<<<<
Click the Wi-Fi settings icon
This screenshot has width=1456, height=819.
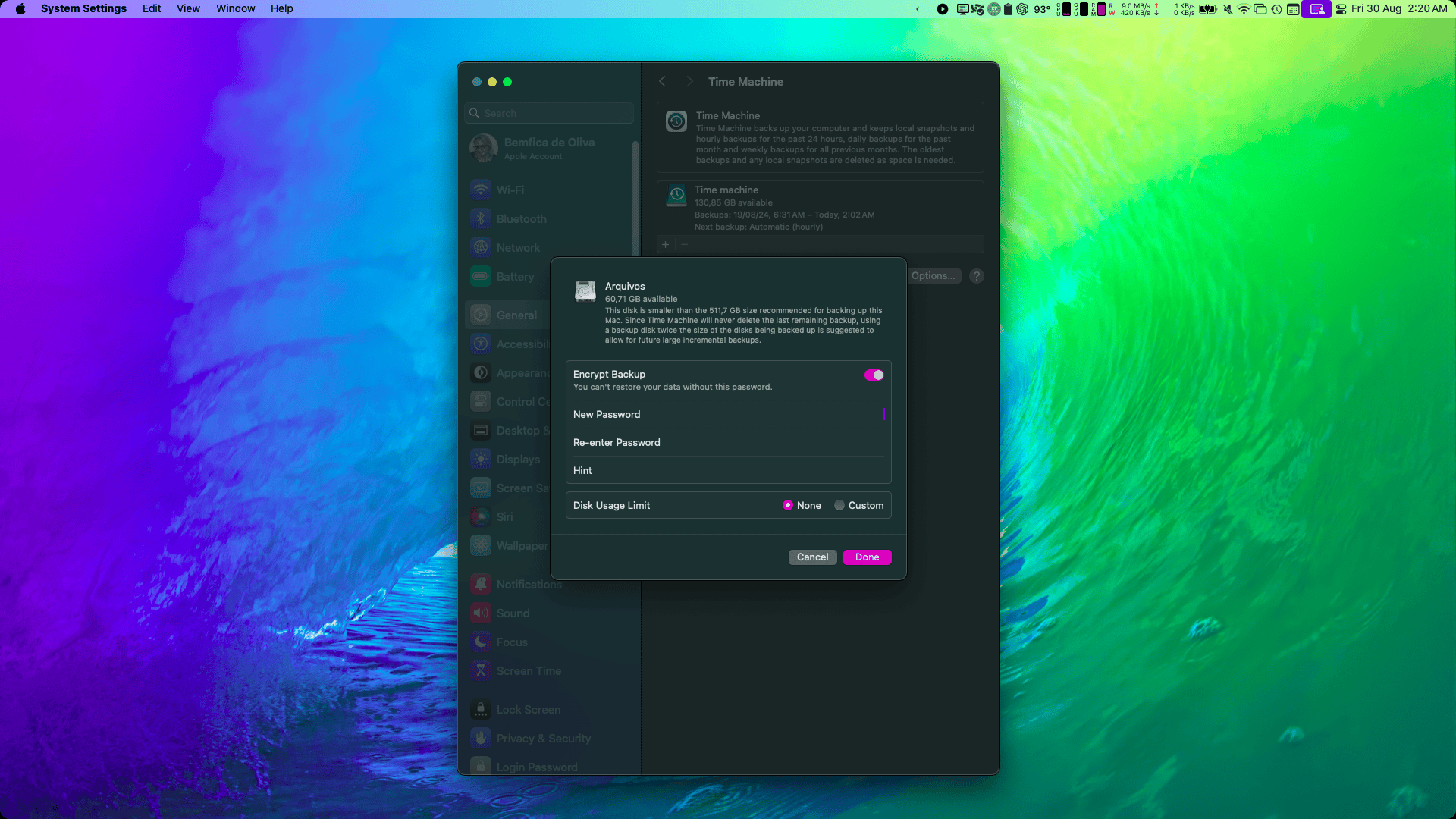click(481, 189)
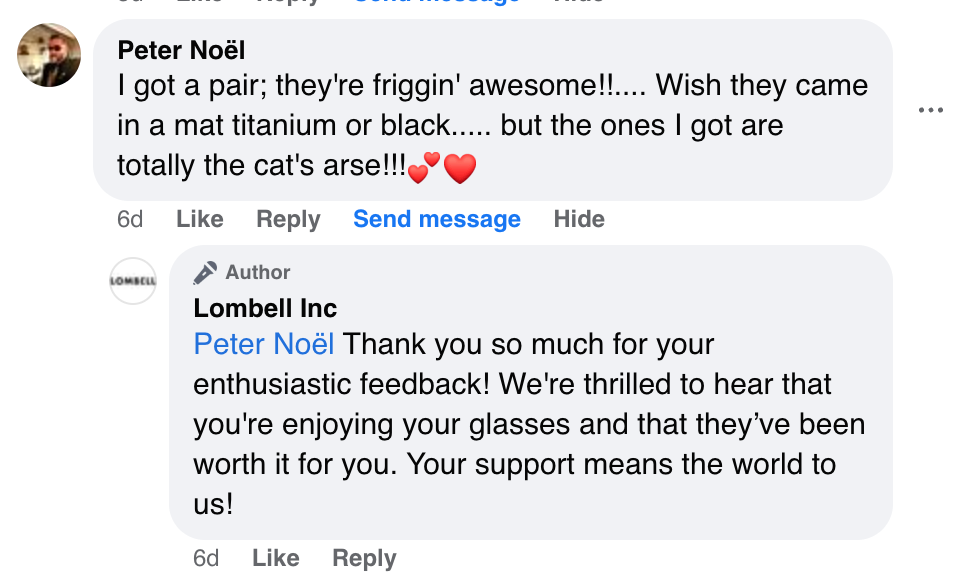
>>>>
<<<<
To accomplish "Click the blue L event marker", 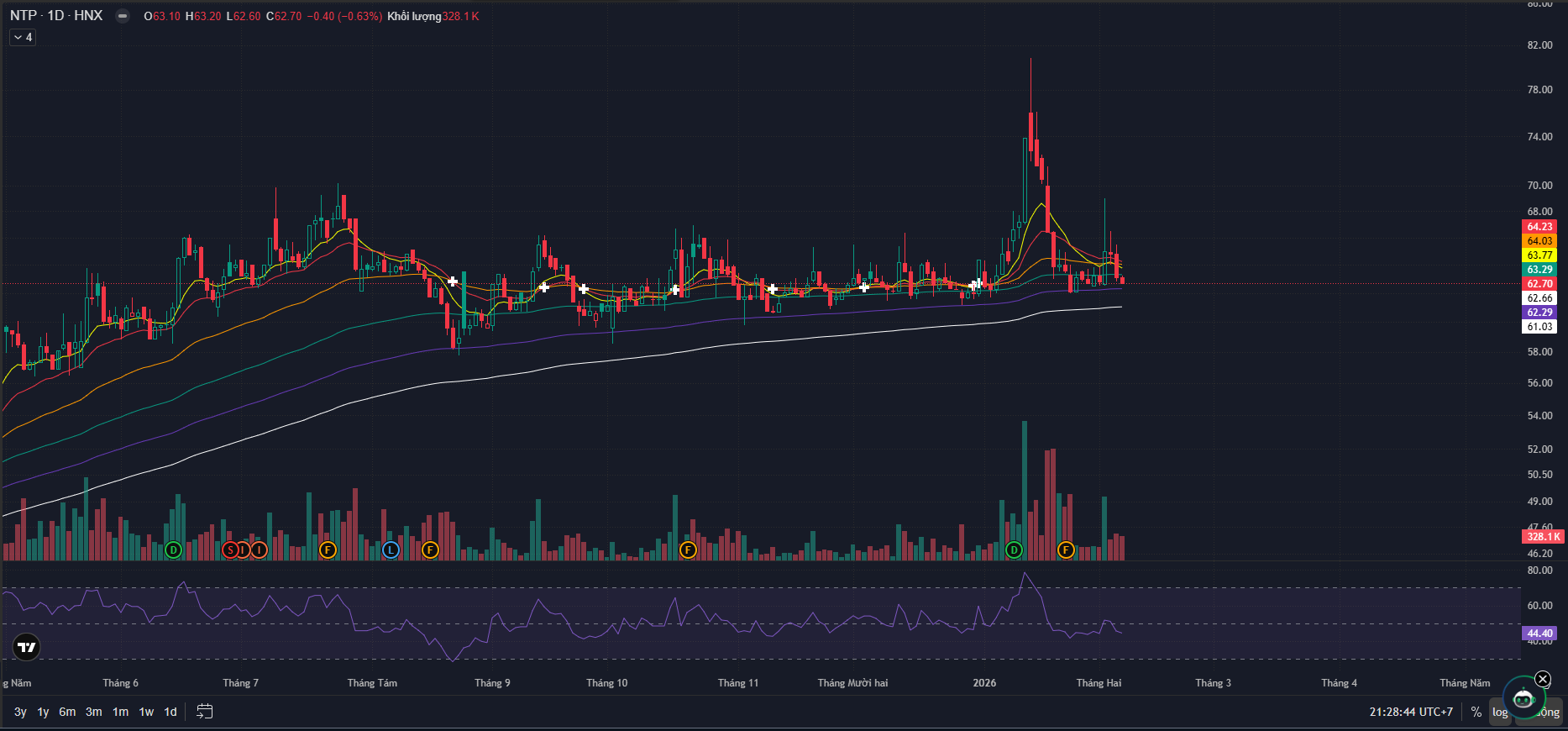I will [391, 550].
>>>>
<<<<
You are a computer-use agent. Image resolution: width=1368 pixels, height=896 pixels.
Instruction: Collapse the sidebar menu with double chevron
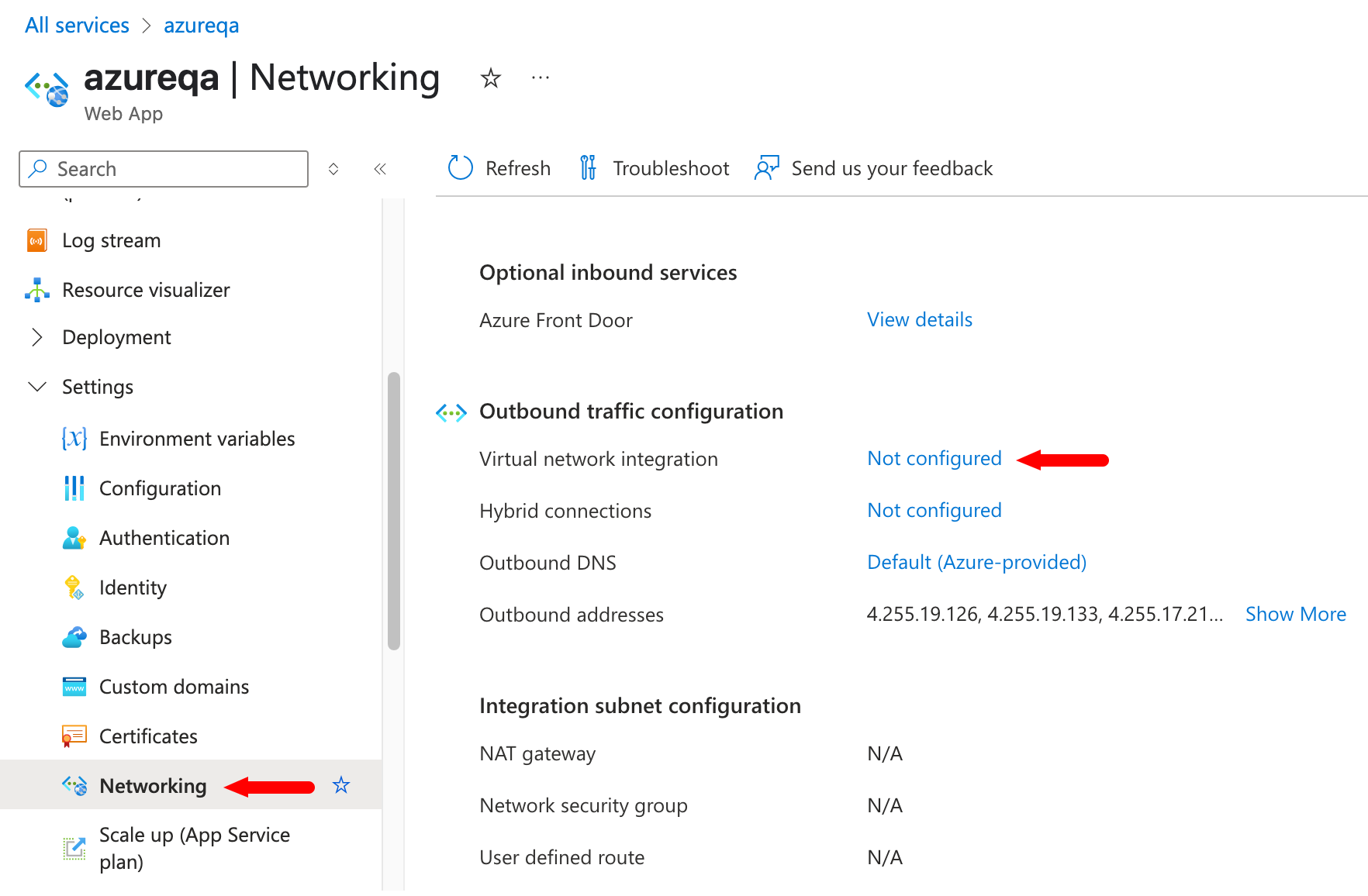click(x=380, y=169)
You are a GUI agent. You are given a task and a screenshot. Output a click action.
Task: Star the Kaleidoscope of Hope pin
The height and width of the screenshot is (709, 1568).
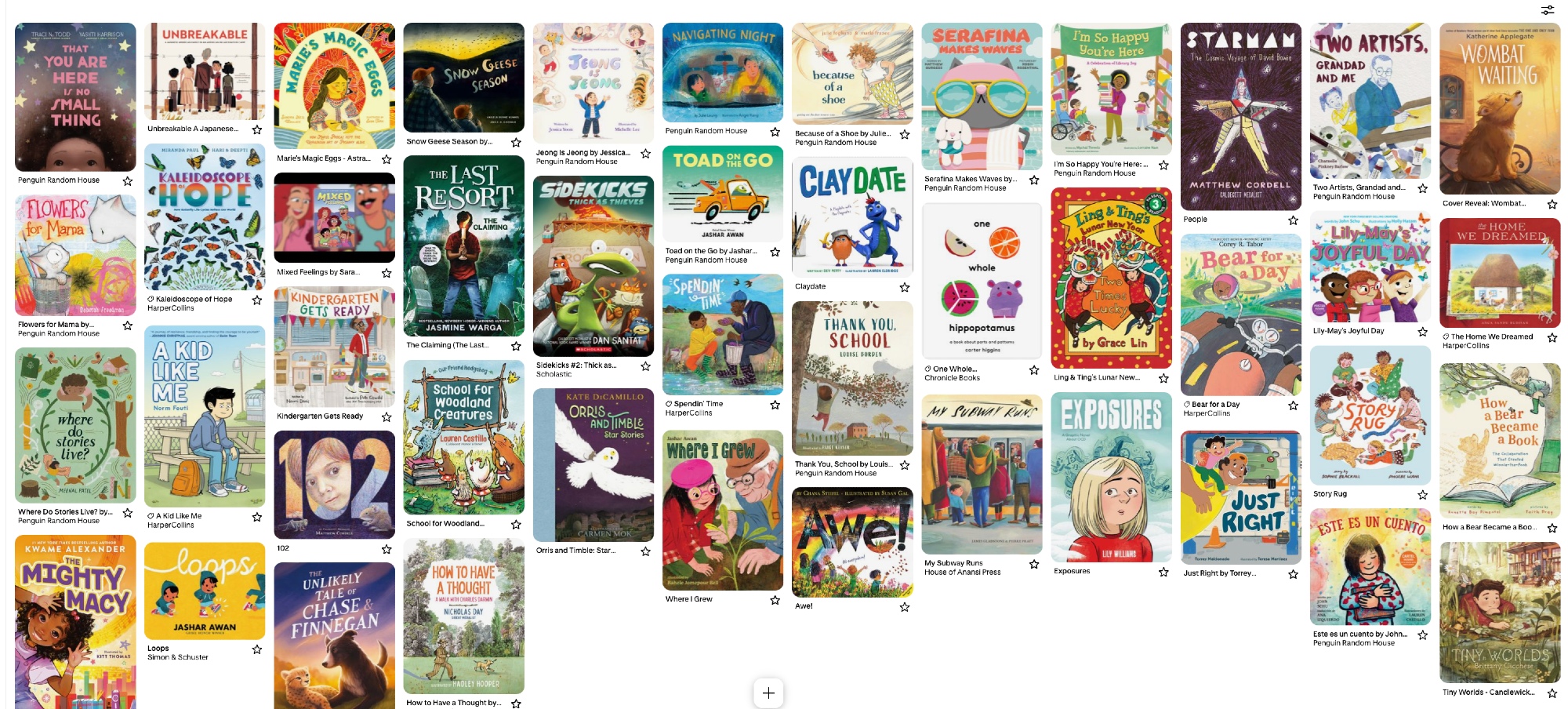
>>>>
→ **WHAT YOU HAVE TO DO**:
Please output, exactly as written, the lines above from the one holding "You are a computer-use" through the one holding "The height and", both included, with the pictures omitted.

→ **ANSWER BOX**:
You are a computer-use agent. Image resolution: width=1368 pixels, height=896 pixels.
Instruction: Collapse the sidebar menu with double chevron
click(x=380, y=169)
You are a GUI agent. You are given a task and a screenshot. Output a click action.
Task: Star the Kaleidoscope of Hope pin
The height and width of the screenshot is (709, 1568).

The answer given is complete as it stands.